Pensa que eu tenho medo de você, é? Eu não tenho medo de você, nem dos seus amiguinhos, não, quê que há?!

Márcia tenta ferir Juca com a chave de fenda. Juca segura-a.

MÁRCIA

         E vou contar pro seu irmão, sim, seu viado!

Juca joga Márcia na cama e prende-a com os joelhos.

MÁRCIA

         Me larga! Me larga, seu viado!

JUCA

Se você contar pro meu irmão, eu te mato, sua puta! Eu te mato! (Márcia debate-se.) Eu te mato, ouviu?! O meu irmão não tem culpa, nem de mim nem de você, não, sua puta!

MÁRCIA (Gritando)

         Socorro! Assassino!

JUCA (Tapando a boca de Márcia com o travesseiro)

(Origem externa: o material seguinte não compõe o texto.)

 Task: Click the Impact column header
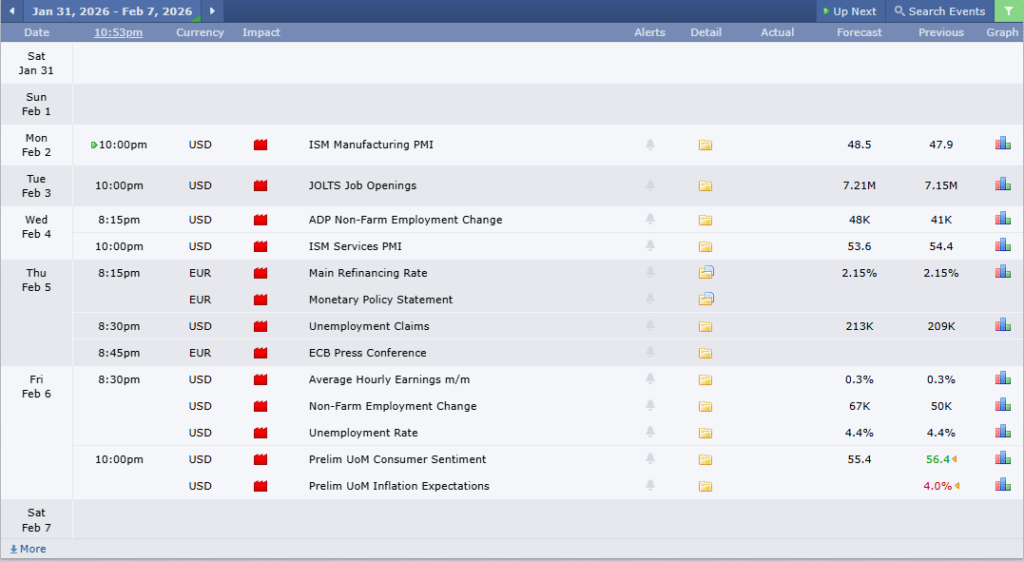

Sua puta! Eu te mato, ouviu?! Tenta só abrir a boca, que eu te mato! (Levanta-se e anda em direção à porta.) Abre a boca, que tu vai ver só.

Juca sai, batendo a porta com força.

MÁRCIA (Desfazendo a cama, num acesso de fúria)

         Eu juro que mato esse desgraçado! Eu juro! Eu juro!